L’art est bruyant et un peu désordonné de la plus belle des manières. Les personnages exagèrent, les animations claquent, et chaque interaction a un petit choc — un son, un clignement, une expression loufoque — qui rend le clic mérité. Les jeux sont courts par conception : deux minutes, peut-être cinq si vous êtes accro. Cette brièveté est le but.
Les thèmes changent rapidement. Un moment c’est des absurdités au travail, le suivant un petit détour fantastique, puis un puzzle idiot qui vous trompe réellement pendant une seconde.

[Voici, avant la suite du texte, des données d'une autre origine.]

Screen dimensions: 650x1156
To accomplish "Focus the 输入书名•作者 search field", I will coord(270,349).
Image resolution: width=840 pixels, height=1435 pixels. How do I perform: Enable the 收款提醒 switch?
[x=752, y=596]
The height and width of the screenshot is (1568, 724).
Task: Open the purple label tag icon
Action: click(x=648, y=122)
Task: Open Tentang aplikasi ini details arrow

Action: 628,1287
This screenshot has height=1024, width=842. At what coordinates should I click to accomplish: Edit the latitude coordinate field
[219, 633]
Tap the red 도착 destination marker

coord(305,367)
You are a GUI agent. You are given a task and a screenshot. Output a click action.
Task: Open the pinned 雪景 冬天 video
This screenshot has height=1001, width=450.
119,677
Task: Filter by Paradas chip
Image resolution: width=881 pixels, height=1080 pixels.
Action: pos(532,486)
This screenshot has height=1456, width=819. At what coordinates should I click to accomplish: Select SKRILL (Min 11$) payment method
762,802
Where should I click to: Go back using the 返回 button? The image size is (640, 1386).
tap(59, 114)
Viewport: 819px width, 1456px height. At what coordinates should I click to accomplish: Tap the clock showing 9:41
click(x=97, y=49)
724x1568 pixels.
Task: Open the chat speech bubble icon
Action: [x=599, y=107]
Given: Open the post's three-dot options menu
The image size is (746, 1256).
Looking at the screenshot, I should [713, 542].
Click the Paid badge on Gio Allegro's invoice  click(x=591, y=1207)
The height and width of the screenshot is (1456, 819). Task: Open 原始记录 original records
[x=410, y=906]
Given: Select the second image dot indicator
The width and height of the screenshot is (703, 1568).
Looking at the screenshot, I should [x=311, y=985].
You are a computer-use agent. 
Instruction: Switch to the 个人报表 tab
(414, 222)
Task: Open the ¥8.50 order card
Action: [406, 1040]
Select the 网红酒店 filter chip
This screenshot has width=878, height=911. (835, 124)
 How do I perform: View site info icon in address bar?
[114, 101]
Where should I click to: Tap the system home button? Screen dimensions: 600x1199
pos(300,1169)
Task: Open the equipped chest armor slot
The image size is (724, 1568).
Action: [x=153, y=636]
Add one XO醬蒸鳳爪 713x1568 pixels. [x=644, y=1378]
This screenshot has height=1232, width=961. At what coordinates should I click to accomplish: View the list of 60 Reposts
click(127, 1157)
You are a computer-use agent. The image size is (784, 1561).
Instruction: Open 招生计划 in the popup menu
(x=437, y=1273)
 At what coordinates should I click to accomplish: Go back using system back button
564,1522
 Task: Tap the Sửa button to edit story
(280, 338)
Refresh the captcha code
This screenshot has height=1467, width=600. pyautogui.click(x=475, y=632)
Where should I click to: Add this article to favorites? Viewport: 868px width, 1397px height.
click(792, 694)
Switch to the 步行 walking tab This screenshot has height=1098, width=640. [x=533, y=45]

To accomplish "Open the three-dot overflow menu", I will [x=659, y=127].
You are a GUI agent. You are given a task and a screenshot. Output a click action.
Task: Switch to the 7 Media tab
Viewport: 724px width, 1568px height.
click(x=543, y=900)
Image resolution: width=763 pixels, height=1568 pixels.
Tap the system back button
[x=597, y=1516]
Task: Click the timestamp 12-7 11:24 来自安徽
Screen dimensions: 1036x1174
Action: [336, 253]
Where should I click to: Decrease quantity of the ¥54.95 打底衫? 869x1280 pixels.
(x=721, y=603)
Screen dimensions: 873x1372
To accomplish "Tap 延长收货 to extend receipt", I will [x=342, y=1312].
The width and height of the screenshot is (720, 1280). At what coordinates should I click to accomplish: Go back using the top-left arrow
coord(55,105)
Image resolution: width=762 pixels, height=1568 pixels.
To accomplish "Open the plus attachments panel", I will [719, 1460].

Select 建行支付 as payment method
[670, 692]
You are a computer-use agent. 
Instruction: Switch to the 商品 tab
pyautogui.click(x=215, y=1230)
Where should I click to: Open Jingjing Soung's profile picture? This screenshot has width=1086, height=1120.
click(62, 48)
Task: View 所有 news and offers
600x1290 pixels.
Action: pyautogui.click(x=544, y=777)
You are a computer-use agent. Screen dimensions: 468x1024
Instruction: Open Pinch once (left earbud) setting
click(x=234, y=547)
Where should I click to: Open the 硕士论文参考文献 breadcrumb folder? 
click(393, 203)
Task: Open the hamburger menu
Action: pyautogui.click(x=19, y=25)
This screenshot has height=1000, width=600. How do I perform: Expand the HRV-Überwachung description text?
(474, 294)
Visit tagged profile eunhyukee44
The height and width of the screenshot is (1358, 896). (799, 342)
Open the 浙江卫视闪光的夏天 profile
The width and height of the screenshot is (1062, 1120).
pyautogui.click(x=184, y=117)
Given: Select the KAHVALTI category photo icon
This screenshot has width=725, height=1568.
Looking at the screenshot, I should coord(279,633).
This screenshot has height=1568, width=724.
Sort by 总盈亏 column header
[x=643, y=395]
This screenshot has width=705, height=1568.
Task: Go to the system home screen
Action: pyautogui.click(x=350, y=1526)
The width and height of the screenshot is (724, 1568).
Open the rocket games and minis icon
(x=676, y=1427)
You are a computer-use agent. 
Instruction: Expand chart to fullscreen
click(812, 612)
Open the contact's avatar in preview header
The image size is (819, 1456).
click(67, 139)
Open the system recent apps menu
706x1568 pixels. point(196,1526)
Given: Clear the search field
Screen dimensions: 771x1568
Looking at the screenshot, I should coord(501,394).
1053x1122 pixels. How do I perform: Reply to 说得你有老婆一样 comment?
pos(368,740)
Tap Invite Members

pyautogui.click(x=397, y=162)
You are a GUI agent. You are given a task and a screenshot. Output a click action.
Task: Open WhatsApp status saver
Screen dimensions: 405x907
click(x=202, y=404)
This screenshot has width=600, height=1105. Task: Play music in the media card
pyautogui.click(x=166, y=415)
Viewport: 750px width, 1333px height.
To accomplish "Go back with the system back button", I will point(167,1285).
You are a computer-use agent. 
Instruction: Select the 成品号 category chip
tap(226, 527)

C’est le genre d’endroit où vous essayez trois choses différentes et gardez celle qui vous a fait sourire.
Tout fonctionne dans le navigateur — téléphone, tablette, ordinateur portable — pas d’installations, pas de tracas. De nouveaux éléments apparaissent régulièrement et le fil est ajusté et poli, de sorte que les classiques ne semblent pas anciens. Ce n’est pas censé être profond. Cela veut juste être une petite pause rapide, stupide et délicieuse, et ça réussit à chaque fois.